> EXCERPTED TEXT
Begin

That's the attitude that kept Waddell out of trouble growing up in Rockingham. It can be easy for football players to live above the law in a community that worships their gridiron heroes. The Raider rosters of the past are littered with players who swell up under the adulation of their high school peers, only to burst when they enter the real world.
Waddell doesn't have to look far to see an example. One of his closest friends, Marcus Ellerbe, was a teammate on that 1998 state championship team and signed with NC State. He got into trouble in Raleigh and has since bounced through at least two other schools. He is currently out of football, trying to take some tech classes at a school in Tennessee.
"Richmond is different from most other places," Barnes says. "We don't have malls or coliseums or this and that. In Richmond County, kids grow up wanting to be a Raider. The town kind of closes down on Friday nights. Rabbit was the man in Richmond County. Every kid in town wanted to be like him and wear number 18."
Unlike some of his teammates, however, fame couldn't slow down Michael Waddell. As it turned out, there was only one thing that could deter his fast train to success.
Pete: Trying to get the scores was really tough for him.
Elisha: Everybody wanted to know how he was doing, was he going to be able to play. You don't want to have people all in your business like that.
Pete: He had a good GPA, it's not like he was a bad student. That test was just too much.
That test was the SAT, and it proved to be a fiend. During the spring of his senior year, Waddell spent two hours a day, three days per week studying to try and make the requisite score that would make him eligible to play at Carolina as a freshman. He had the required GPA with plenty of room to spare. But the test, that standardized demon that has bedeviled many a high school student, would not be cracked.
Waddell wound up 10 points--one correct answer--short of the needed score. He had to enter UNC as a partial qualifier, which meant that he would be able to practice with the team during his freshman year, but not play in the games. It is the equivalent of a forced redshirt year. It also decreases a player's eligibility from four years to three years.
Being held away from the playing field was not something that came easily to the star cornerback. He had played football since the age of nine, never been told he couldn't play, never been held back from participating with the team. When freshmen reported to Chapel Hill for orientation and it hit home that he would not get a chance to compete for playing time, it overwhelmed him.
In a bathroom within the Kenan Football Center complex, the 18-year-old put his head on his father's shoulder and wept. It was the first time in almost 15 years that his father had seen him cry. It was also the last time.

End

> DATASET EXCERPT
Begin

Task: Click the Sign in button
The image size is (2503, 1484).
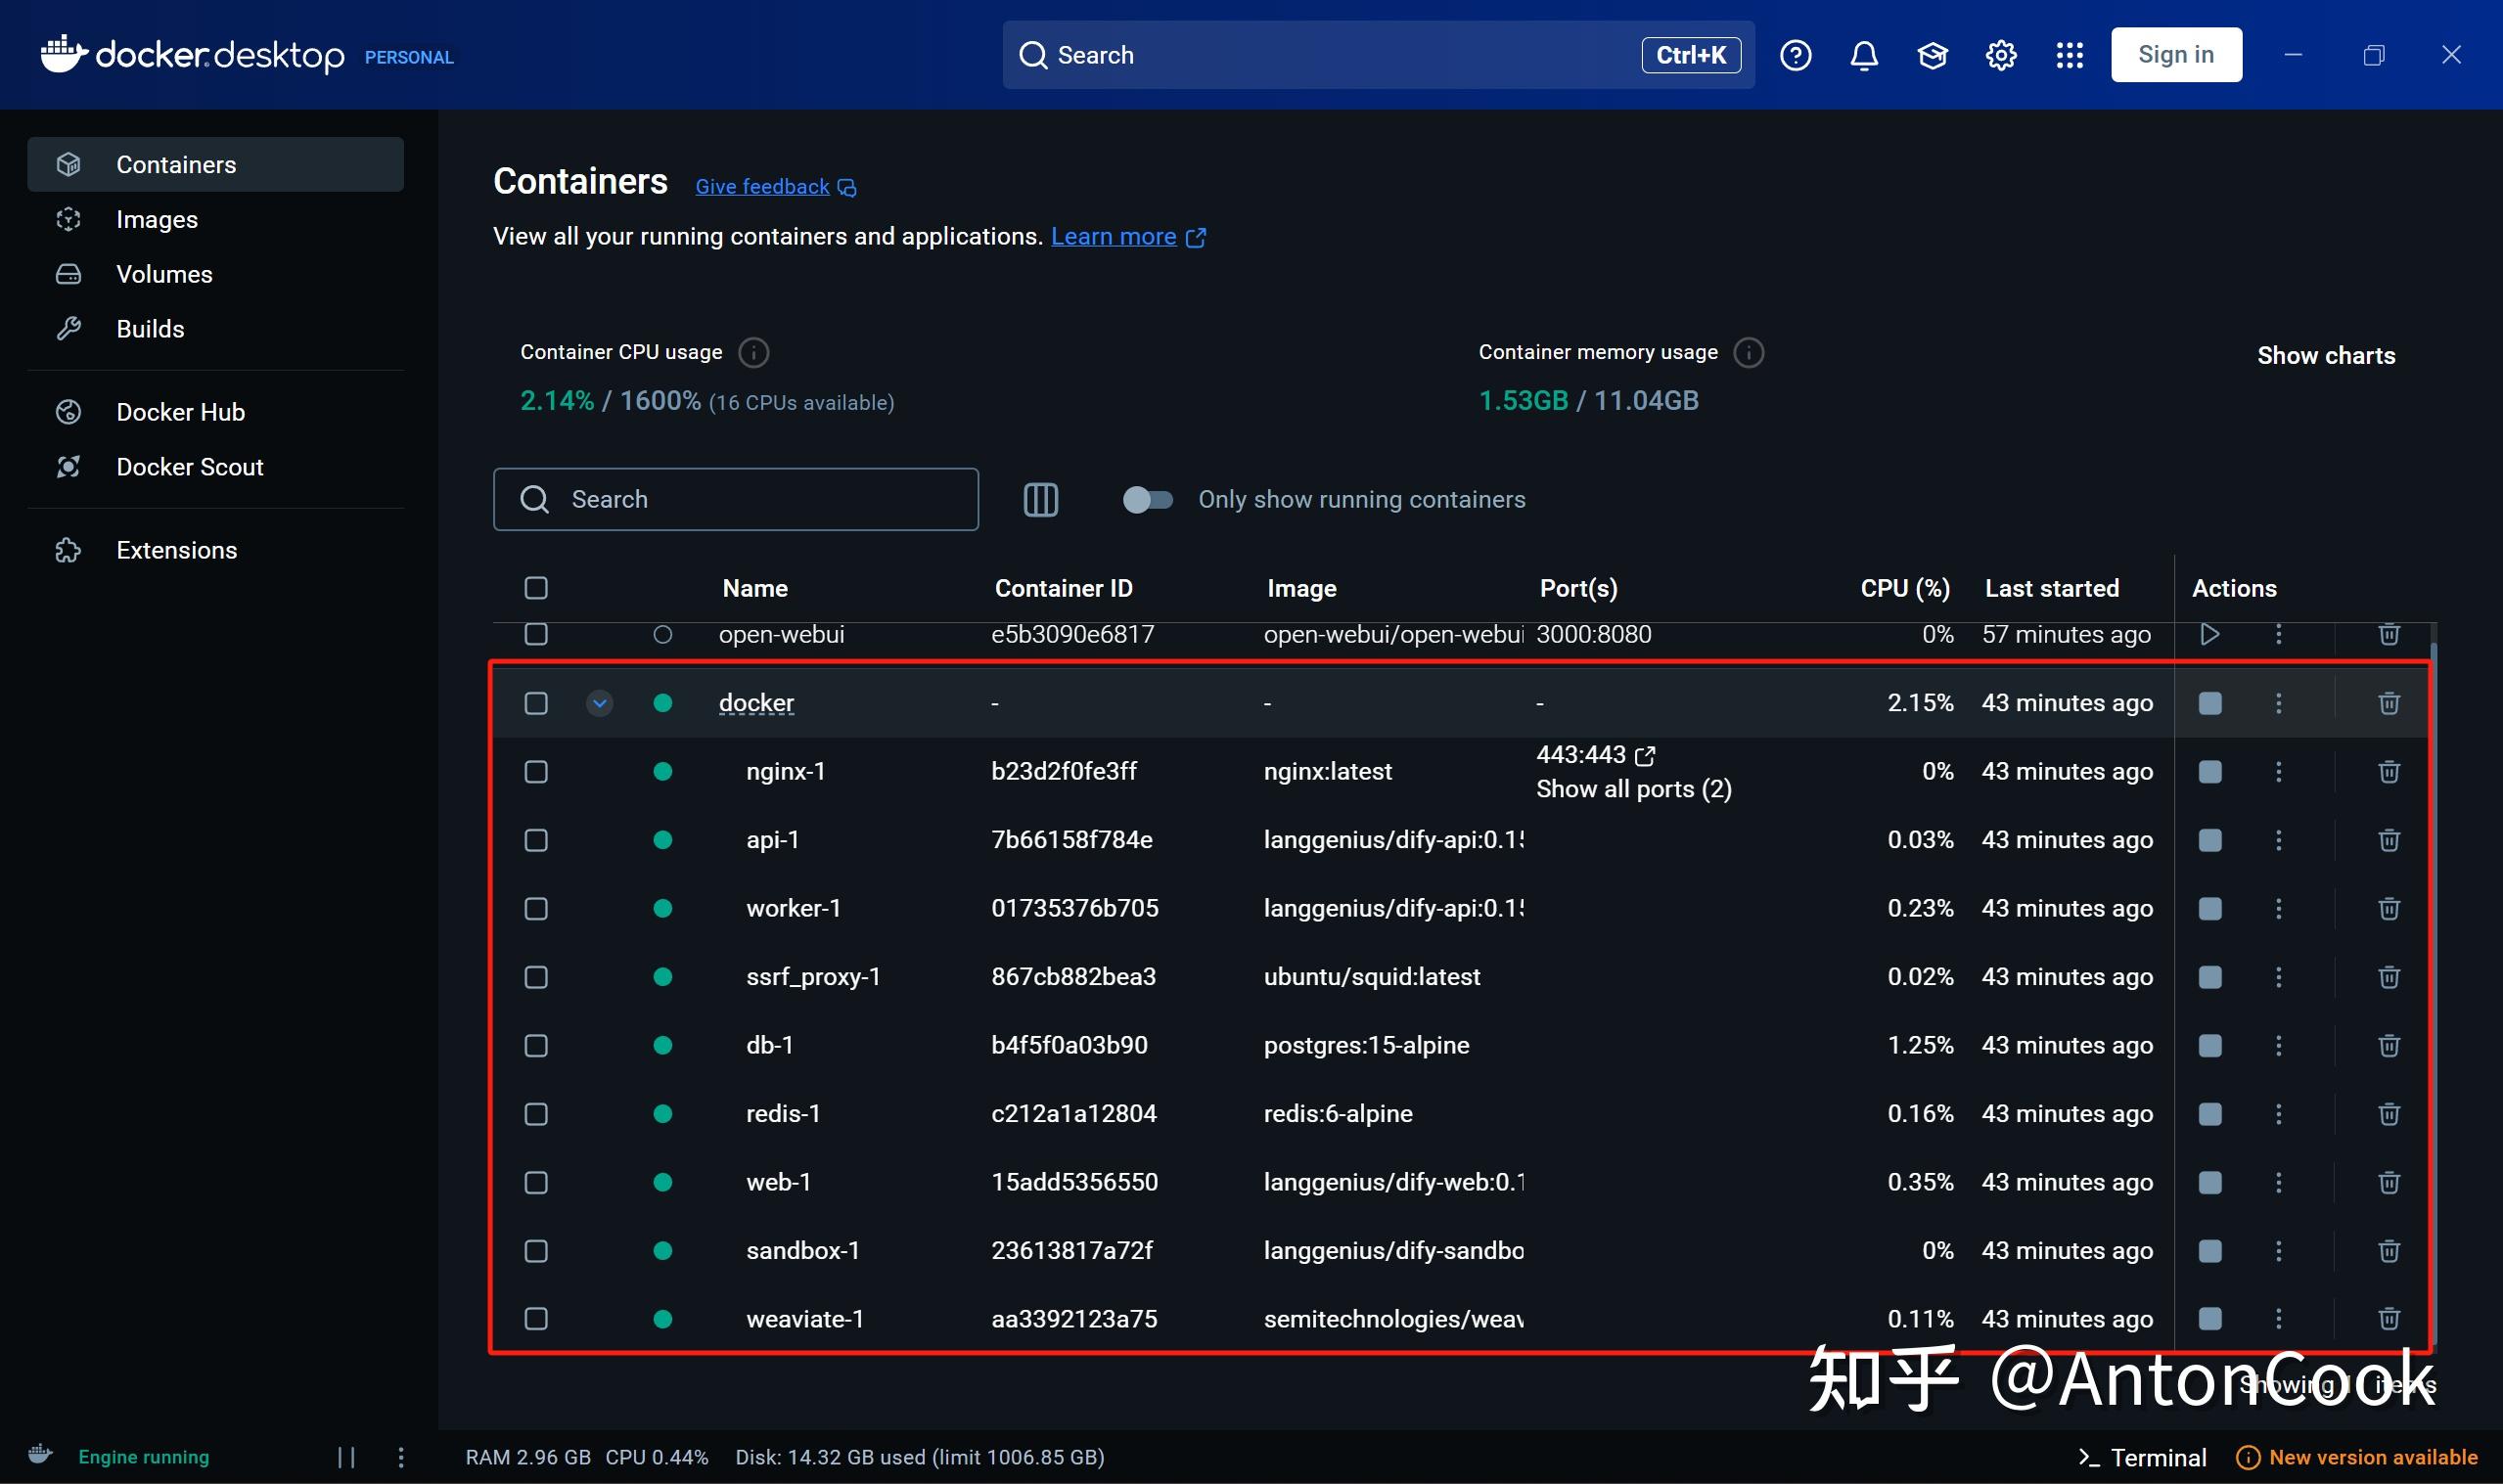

End

> YOUR OBJECTIVE
In the excerpt about Michael Waddell, by how much did he fall short of the SAT score he needed?

> EXERCISE OUTPUT
He fell 10 points short, which was one correct answer.